Angeline brushed past her without another word. Fiona still gazed up at Thomas. “I haven’t seen her in two months,” he said, still sitting on the wagon seat with the reins in his hands. “I gave you that much time.”
“Are you going to stay?” she asked.
“It’s up to you.”
“Up to my mother, you mean.”
He shook his head. “Your decision. You’re the one who doesn’t like me. I wouldn’t want to trouble your last days with her.”
Fiona felt her shoulders sag. “She was asking about you just yesterday,” she said, turning away from him. “It will do her good to see you. You can stay as long as you like.”
He did not move, either to step down from the wagon or urge his horses forward so he could stable them in town. “Till the end?” he asked.
“Yes,” she answered, and walked on into the house without another glance in his direction.
Soon enough, they were all in the house together, Angeline in visiting with her sister, Fiona making the evening meal, Thomas and Reed in the main room talking before the fire. All they were missing was Isadora for it to be like Wintermoon.
Not at all like Wintermoon.
Damiana slept through the meal, so the four of them ate around the kitchen table, conversing quietly, catching up. First the
re was local news to tell, of Kate in Lowford and Lacey in Tambleham, and then their attention wandered to broader topics.
“Did you hear about the scandal in Wodenderry?” Angeline asked, shaking her head.
“No,” Fiona replied. She rarely bothered listening anymore when people talked of anything but illness and remedies. “What happened?”
“The queen and her baby son have fled the city!”
Fiona glanced at Thomas. “So you were right, then.”
He nodded. “I was not the brave Truth-Teller who informed the king that the baby was not his, but some reckless woman stepped forward and said that very thing. He had her taken into custody, to be tried for treason, but three more Truth-Tellers rushed to her defense and told the same tale.”

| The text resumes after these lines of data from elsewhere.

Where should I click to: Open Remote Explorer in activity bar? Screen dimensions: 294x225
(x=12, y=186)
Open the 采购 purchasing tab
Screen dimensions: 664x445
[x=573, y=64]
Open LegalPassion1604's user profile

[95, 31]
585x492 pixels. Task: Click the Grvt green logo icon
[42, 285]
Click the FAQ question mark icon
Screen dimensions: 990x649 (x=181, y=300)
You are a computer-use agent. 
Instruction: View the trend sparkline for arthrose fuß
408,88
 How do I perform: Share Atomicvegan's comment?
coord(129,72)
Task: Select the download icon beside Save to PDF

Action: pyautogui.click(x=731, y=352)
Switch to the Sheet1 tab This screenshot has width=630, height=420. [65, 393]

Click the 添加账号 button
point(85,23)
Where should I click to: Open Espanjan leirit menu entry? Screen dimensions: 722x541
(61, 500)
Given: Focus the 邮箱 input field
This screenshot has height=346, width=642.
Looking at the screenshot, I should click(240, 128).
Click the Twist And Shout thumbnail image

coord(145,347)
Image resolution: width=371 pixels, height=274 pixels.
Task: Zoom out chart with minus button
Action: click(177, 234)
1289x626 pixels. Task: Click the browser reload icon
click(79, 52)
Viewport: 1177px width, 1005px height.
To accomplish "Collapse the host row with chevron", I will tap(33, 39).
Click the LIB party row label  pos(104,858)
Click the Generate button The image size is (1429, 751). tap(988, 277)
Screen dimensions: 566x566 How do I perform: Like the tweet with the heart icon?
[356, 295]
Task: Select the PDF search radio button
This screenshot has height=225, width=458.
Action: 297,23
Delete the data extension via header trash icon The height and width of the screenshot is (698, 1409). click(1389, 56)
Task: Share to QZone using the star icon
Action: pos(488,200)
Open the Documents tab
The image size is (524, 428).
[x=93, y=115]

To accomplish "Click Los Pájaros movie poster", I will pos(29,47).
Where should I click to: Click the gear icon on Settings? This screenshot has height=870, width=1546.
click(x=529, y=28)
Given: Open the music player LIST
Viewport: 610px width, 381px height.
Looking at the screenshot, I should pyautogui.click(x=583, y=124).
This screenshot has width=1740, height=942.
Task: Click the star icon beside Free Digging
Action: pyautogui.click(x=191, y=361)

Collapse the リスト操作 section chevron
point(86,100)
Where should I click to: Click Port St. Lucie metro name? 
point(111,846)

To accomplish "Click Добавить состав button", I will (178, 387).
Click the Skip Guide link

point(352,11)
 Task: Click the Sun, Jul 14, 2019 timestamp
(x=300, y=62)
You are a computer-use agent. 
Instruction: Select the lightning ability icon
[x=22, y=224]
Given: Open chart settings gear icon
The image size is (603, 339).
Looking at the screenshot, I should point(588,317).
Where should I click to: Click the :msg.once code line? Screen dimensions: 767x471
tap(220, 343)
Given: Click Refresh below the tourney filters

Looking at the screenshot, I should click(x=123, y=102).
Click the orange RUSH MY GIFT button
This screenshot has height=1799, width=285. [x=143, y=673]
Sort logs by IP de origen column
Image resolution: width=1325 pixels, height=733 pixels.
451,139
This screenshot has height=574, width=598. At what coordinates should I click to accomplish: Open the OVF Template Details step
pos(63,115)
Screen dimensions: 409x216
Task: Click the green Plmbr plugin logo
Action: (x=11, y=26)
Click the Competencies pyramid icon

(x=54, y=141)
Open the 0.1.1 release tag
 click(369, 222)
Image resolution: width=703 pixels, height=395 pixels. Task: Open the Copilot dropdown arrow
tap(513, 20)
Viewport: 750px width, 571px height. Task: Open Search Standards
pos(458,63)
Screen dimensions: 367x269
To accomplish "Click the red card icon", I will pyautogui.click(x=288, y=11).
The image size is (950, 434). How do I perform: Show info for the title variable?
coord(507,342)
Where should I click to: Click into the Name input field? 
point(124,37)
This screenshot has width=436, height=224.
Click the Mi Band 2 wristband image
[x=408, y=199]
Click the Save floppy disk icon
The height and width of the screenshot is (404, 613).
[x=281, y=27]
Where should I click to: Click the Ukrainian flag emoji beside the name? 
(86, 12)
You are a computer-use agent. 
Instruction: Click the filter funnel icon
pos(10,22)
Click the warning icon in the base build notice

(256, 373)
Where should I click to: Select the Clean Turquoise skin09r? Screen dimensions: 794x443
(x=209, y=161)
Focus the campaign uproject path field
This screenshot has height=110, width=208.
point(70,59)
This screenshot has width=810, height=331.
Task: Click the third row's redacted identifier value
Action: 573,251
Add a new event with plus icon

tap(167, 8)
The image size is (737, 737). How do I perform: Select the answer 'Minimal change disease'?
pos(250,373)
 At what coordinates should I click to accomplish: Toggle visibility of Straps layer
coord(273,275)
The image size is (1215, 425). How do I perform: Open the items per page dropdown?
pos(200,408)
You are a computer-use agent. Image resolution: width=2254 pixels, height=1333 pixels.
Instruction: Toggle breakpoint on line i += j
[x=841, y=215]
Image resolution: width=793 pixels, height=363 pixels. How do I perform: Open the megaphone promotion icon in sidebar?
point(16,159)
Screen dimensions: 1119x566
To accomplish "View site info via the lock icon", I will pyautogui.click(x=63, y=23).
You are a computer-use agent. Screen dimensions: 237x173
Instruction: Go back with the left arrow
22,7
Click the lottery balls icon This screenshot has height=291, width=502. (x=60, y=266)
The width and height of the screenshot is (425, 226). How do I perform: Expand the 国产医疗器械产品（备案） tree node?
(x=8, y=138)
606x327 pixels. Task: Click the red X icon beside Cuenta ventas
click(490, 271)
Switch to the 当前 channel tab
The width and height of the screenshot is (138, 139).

“So the king sent for the queen, to ask her for the truth in a public hearing, but she was already gone,” Angeline supplied. “And one of the king’s guards with her. Thereby more or less proving the truth of the accusations.”
“What happened to that woman? The one the king imprisoned?” Fiona asked.
Thomas gave her a little smile, as if the question did her credit. “Released that day and given a gold ring by way of apology. Though I still don’t think the king will be welcoming Truth-Tellers to his palace any time soon.”
“Does that mean Princess Lirabel will be named his heir after all?” Reed asked.
Thomas spread his hands. “King Marcus seems to be a most determined man. He may already be looking for a new queen.”
Angeline put her hands to her heart as if to stop its mad fluttering. “Time for me to head for the royal city and try to catch the eye of the king!”
“He might be looking for someone a little younger,” Thomas observed.
Angeline laughed. “Then I won’t waste my time.”
“I’d like to see the royal city someday,” Reed said.
“And you should,” Thomas said. “It’s a beautiful, wicked, holy, crowded, fascinating, and wonderful place.” He glanced at Fiona. “You should both go sometime.”